If these analysts are concerned about this scenario, and it is easy to see why they would be, they need to look deeper than simply imagining that a share of the nation’s elected leaders have gone off the rails without voter support. Instead, many of those individuals offering the wildest rhetoric enjoy strong backing among the voters they seek to mobilize, whether elected officials such as Congressman Paul Ryan or Senators Rand Paul or Marc Rubio, or such media figures as Ann Coulter, who, in a deeply offensive and inflammatory way, told a gathering of conservatives last week that poor women should be told to “keep your knees together before you’re married.” The flights of rhetoric of another conservative GOP favorite, Sarah Palin, when understandable, are often crueler than those that Coulter routinely offers to her credulous public.

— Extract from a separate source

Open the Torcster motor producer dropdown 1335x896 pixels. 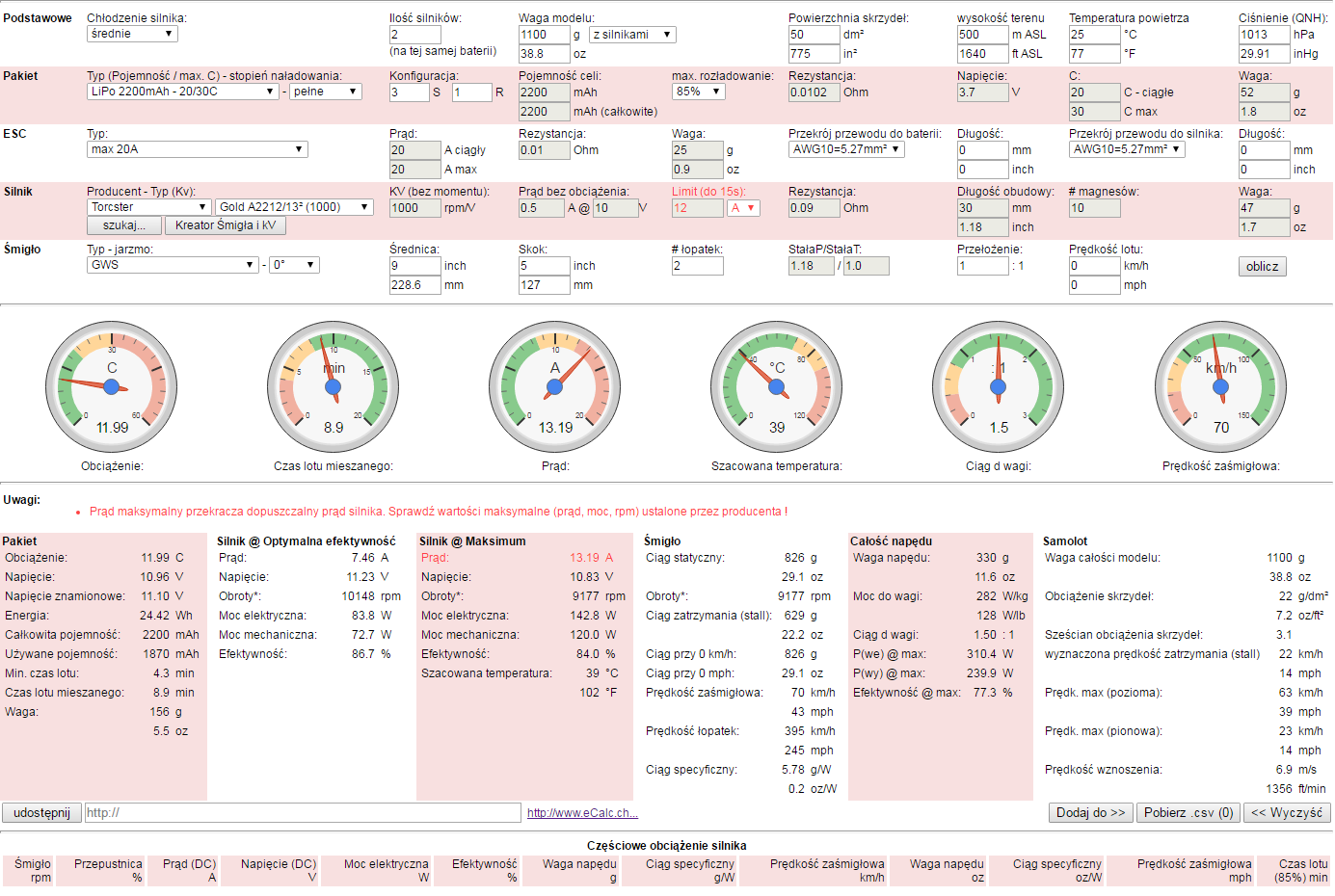tap(148, 207)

The other essay I read that adopted the American voter as innocent victim argument appeared in the March 1 issue of The Economist and was considerably more nuanced in its contentions:

Yet in recent years the very institutions that are meant to provide models for new democracies have come to seem outdated and dysfunctional in established ones. The United States has become a byword for gridlock, so obsessed with partisan point-scoring that it has come to the verge of defaulting on its debts twice in the past two years. Its democracy is also corrupted by gerrymandering, the practice of drawing constituency boundaries to entrench the power of incumbents. This encourages extremism, because politicians have to appeal only to the party faithful, and in effect disenfranchises large numbers of voters. And money talks louder than ever in American politics. Thousands of lobbyists (more than 20 for every member of Congress) add to the length and complexity of legislation, the better to smuggle in special privileges. All this creates the impression that American democracy is for sale and that the rich have more power than the poor, even as lobbyists and donors insist that political expenditure is an exercise in free speech. The result is that America’s image—and by extension that of democracy itself—has taken a terrible battering.

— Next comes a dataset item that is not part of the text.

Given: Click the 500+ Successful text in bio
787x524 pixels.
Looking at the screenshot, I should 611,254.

While it is easy to agree with much on offer here, the fact remains that those voting in gerrymandered districts continue to support extreme leaning leaders and that “partisan point-scoring” has become the popular form of politics du jour because elected officials perceive that it works in ensuring power and voter support, even when making it “work” contributes to the continued dysfunction and delegitimation of the regime or requires that the truth be sacrificed. Only the people can change these sad realities in our democracy. And that population is not only responsible for countenancing and actively supporting the growth of this style of politics, but equally accountable for continuing to tolerate it. Would-be demagogues will always threaten democracy, but far from absolving the body politic of its willingness to support them, analysts should be asking why it is that so many citizens provide that backing and what might be done to shift that course.